- Location: 55420 Cabrillo Highway, Monterey County, United States
- Nearest city: Cambria, California
- Coordinates: 36°07′N 121°38′W﻿ / ﻿36.117°N 121.633°W
- Area: 21 acres (8.5 ha)
- Established: 1953
- Governing body: California Department of Parks and Recreation

= John Little State Natural Reserve =

Natural area in California, US

John Little State Natural Reserve is a small 21 acre natural area protecting a section of steep, rugged cliffs and bluffs along the Big Sur coast of California, United States. The reserve encloses the mouth of Lime Creek and contains the 1917 cabin built by Elizabeth K. Livermore, an early conservationist.

== Location ==

It is located 9.5 mi north of Lucia and 1 mi south of the Esalen Institute in Monterey County on California State Route 1. A small portion of the reserve extends across Highway 1 at the north end. The park was established in 1953.

== Establishment ==

Elizabeth "Beth" King Livermore was the daughter of Horatio Putnam Livermore and Helen (née Eells), a socially prominent Marin County, California family. She was born on March 9, 1884. John Little owned Slates Hot Springs, one of the first resorts along the Big Sur Coast. He tried his hand at farming the few acres of arable land. Beth Livermore rode a pinto horse into Big Sur and fell in love with the area. She homesteaded a piece of land on a ridge just south of the hot springs and built a cabin in 1917. She worked the land herself, including planting Torrey Pines (Pinus torreyana) on the ridge. In 1909, Little's wife, the former Antoinette (Nettie) McWay, separated from her husband and moved to Pacific Grove, where her children could receive an education. Beth and John Little became romantically involved.

In 1947, Beth Livermore married Matthew Schmidt, who had recently been paroled from San Quentin, where he had been imprisoned for being a getaway driver in the 1910 anarchist bombing of the Los Angeles Times building. On the evening of June 1, 1954 Livermore was fatally injured when she drove her car into Big Creek after visiting friends. Matt, who was in the car with her, unsuccessfully tried to keep her head above water. Livermore left 25 acre and her cabin with instructions that it be used as a state park. Livermore called the property 'Rancho Para Todos' (Ranch For Everyone).

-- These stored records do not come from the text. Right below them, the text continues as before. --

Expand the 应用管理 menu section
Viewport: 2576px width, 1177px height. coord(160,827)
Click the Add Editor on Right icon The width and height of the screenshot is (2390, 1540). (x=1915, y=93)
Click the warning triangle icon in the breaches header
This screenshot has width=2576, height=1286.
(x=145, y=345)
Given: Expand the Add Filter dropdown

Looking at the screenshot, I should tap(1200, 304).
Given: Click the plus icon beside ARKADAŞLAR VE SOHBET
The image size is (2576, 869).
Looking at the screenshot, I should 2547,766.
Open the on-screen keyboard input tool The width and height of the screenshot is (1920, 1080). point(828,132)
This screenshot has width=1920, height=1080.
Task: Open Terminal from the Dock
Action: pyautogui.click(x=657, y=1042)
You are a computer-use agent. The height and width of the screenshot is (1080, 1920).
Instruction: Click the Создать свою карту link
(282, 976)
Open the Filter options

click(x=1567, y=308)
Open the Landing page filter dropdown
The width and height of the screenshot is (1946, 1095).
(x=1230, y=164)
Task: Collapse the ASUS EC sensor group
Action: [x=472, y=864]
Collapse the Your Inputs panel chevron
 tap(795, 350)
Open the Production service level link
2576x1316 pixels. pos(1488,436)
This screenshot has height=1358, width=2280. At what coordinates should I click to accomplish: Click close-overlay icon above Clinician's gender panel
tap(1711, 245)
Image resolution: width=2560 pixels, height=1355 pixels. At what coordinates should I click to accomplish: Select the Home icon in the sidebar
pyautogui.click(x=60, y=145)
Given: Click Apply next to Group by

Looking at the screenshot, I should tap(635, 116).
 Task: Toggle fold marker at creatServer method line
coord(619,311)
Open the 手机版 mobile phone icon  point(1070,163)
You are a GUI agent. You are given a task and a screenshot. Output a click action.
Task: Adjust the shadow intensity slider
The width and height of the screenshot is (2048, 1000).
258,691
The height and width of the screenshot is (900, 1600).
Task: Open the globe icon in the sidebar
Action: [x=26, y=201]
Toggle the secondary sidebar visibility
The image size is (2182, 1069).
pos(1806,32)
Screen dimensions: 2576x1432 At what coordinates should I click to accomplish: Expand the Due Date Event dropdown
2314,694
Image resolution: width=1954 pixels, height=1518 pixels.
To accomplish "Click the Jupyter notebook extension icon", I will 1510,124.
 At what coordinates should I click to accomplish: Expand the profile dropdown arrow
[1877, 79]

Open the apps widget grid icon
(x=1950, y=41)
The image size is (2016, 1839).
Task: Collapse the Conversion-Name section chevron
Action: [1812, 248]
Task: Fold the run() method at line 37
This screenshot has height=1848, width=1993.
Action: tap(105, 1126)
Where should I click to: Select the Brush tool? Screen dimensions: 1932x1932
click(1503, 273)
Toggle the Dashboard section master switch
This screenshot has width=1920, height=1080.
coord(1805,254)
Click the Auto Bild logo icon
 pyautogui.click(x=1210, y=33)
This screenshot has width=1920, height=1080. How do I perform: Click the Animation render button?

Her wealthy nephews Putnam Livermore was her only heir. He had connections in the California State Parks System from 1950 to 1980. Putnam was a co-founder of the Trust for Public Land. He helped prominent conservationist Harriet Burgess, founder of the American Land Conservancy in San Francisco, transfer the property and turn it into a natural reserve. She instructed that the park be named her friend John Little.

== Access ==

State natural reserves are created to protect natural landscapes, including plants and animals or specific geological features. The reserve has no facilities and is not open to the public. The gated driveway to the Livermore cabin is located south of the Esalen Institute along the Big Sur Coast Highway. There are vehicle pull-outs along the highway with views of the ocean.